(1902-1988) American Illustrator.
Martha Sawyers provides a case study in talent and pluck, if also the limits of quasi-ethnography. An illustrator-correspondent who came to represent Asian peoples to American magazine readers, Sawyers was undeniably adventurous, dogged and brave.
Raised in early 20th century Texas, Martha Sawyers fixated as a girl on faraway people and places. After high school she moved to New York City, training at the Art Students League and hustling design and illustration work. She saved enough money to buy passage on a Dutch freighter headed for the South Seas, and hopped off in Bali. The trip became the turning point in her career. Upon returning to New York she exhibited portraits of Balinese subjects at Marie Sterner Galleries, which attracted the attention of Bill Chessman, Collier's art director.
Sawyers found a niche depicting Asian cultures to accompany both fiction and non-fiction. Such work was newly in demand; World War Two had broken out in Asia when Japan bombed Shanghai and invaded China in 1937. During the war years and after, Sawyers traveled the world as a visual correspondent, publishing her work in Collier's and other mainstream periodicals.

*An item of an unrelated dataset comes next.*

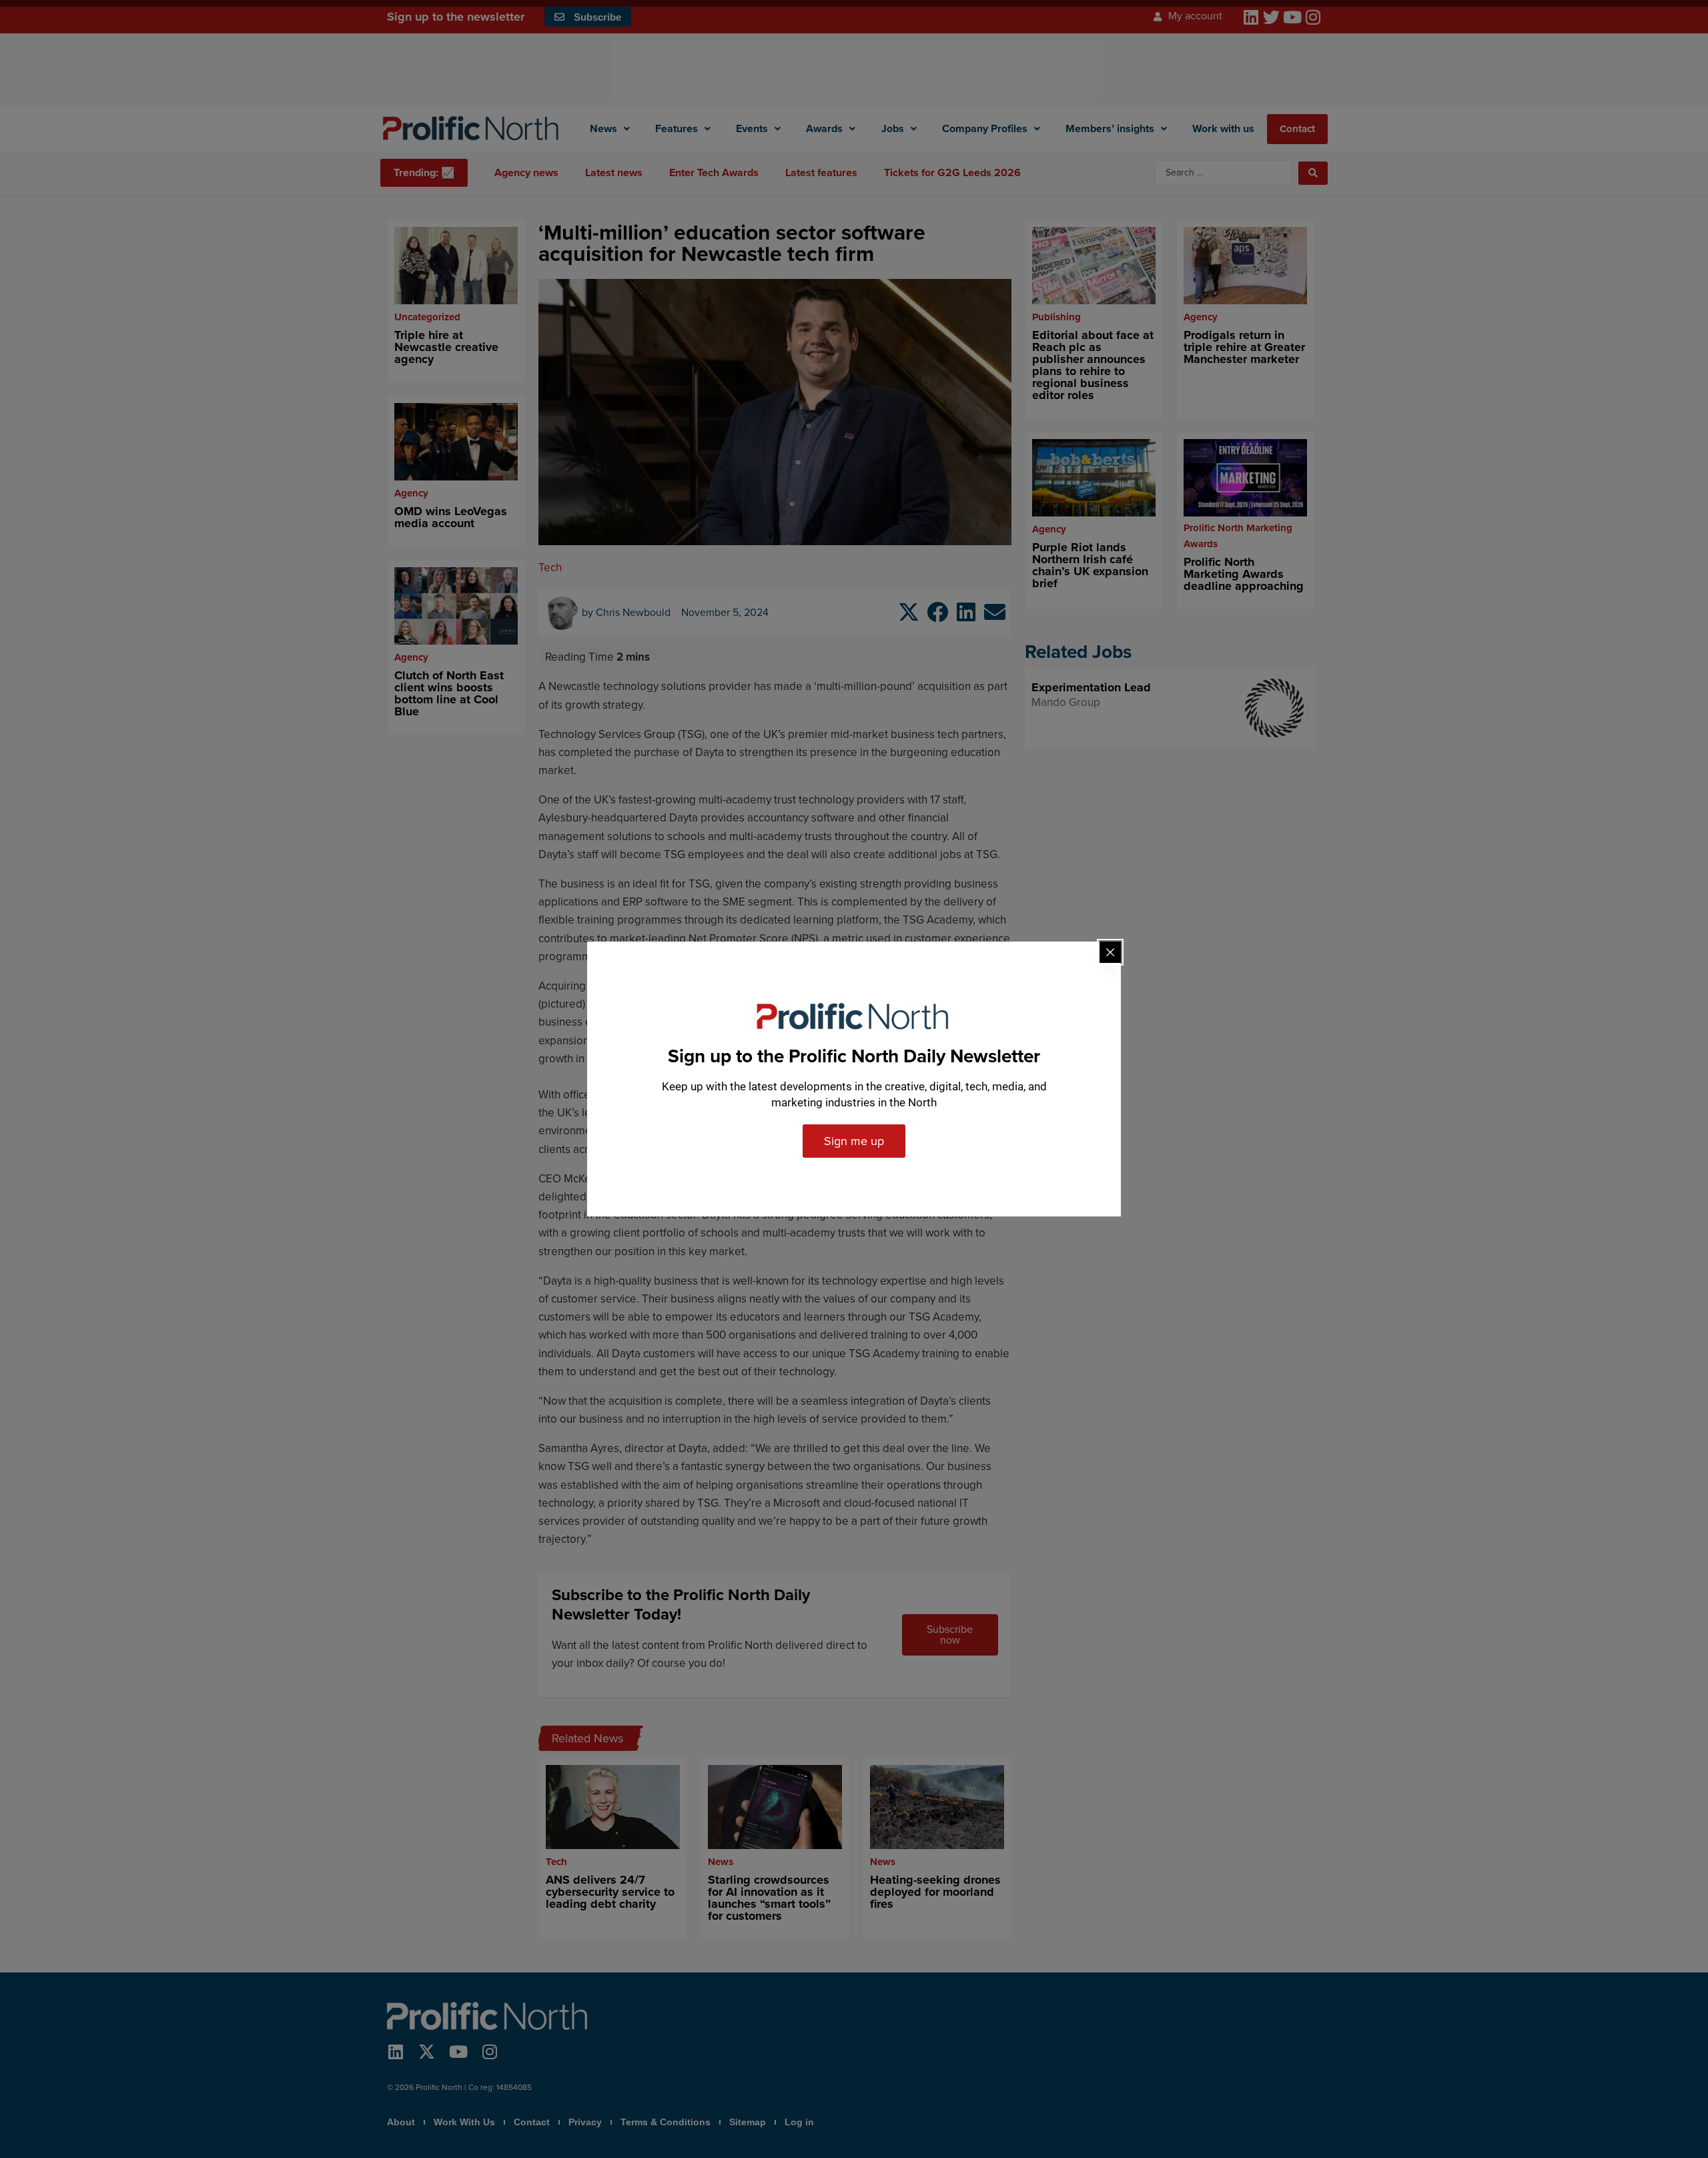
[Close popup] (1110, 952)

Subsequent efforts will have to engage the discomfiting questions of Orientalism, essentializing approaches to representation and notions of "authenticity." For a taste of the period during which Ms. Sawyers plied her trade, consider descriptions of her approach in Ernest Watson's Forty Illustrators and How They Work (Watson-Guptill, 1946): "She is willing to be pigeonholed by art editors as an illustrator of Asiatic lore." Neatly capturing striking attitudes about gender and ethnicity in a single sentence, Watson writes: "Miss Sawyers is petite, vivacious and has a very disarming manner that must account for her success in overcoming the diffidence of natives peoples of the Orient."